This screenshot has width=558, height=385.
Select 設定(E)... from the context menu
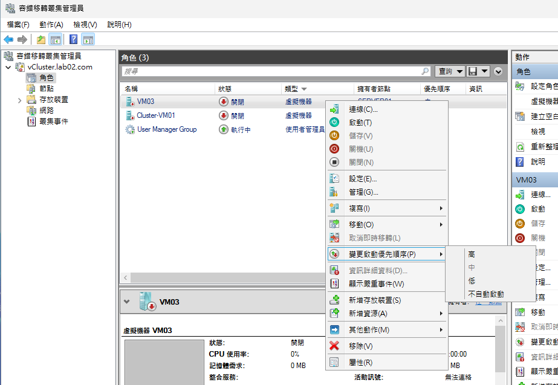[x=363, y=179]
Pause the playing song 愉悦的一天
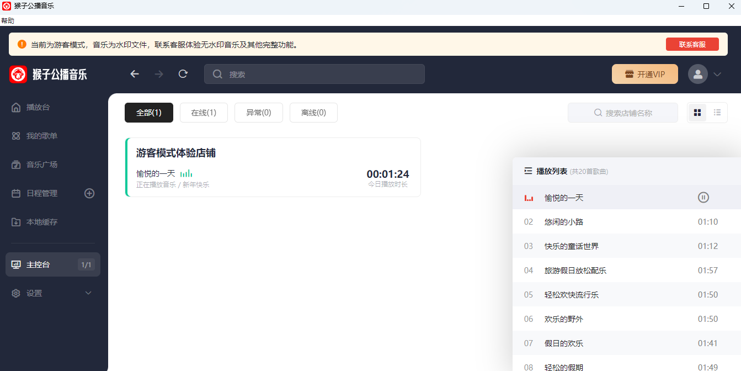This screenshot has width=741, height=371. (703, 197)
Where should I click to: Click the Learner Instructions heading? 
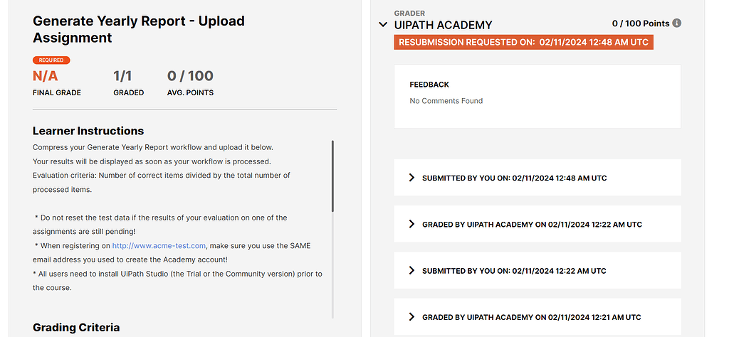click(x=88, y=131)
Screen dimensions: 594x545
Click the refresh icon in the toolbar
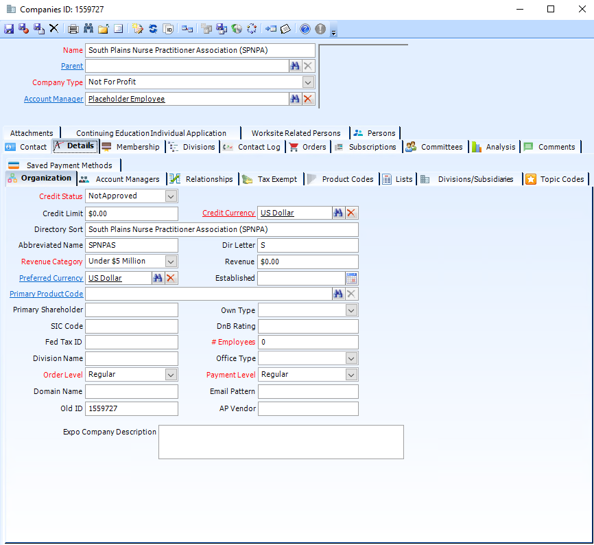click(153, 28)
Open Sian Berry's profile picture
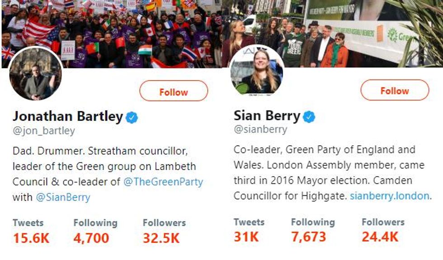The height and width of the screenshot is (260, 443). tap(257, 71)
____________________
Task objective >> Exclude all pictures and reproduce verbatim the lines running from the line that contains "Pause the playing song 愉悦的一天" to the end of the data above, both ends included.

Solution >>
Pause the playing song 愉悦的一天
This screenshot has width=741, height=371. (703, 197)
Where should I click to: Click the Learner Instructions heading? 
click(x=88, y=131)
Screen dimensions: 594x545
Click the refresh icon in the toolbar
click(153, 28)
Open Sian Berry's profile picture
The height and width of the screenshot is (260, 443). tap(257, 71)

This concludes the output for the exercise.